Objective — Lay out the full listing below as a two-column CSV headed instruction and action, with each instruction on its own row beside its answer. Put every value in one quoted field, replace line breaks with spaces, and leave the pictures out.

Records shown —
-------------------------

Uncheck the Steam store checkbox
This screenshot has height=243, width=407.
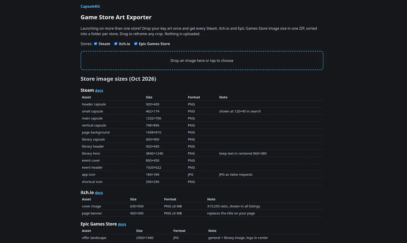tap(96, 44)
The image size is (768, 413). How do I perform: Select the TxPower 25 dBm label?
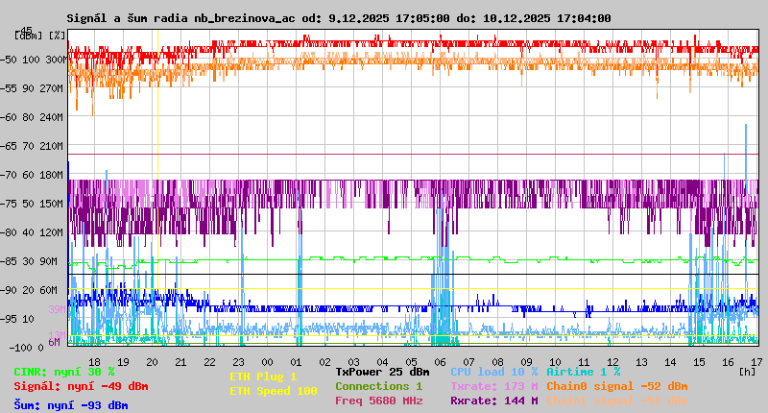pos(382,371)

-------------------------

In response —
instruction,action
"Uncheck the Steam store checkbox This screenshot has height=243, width=407.","tap(96, 44)"
"The image size is (768, 413). How do I perform: Select the TxPower 25 dBm label?","pos(382,371)"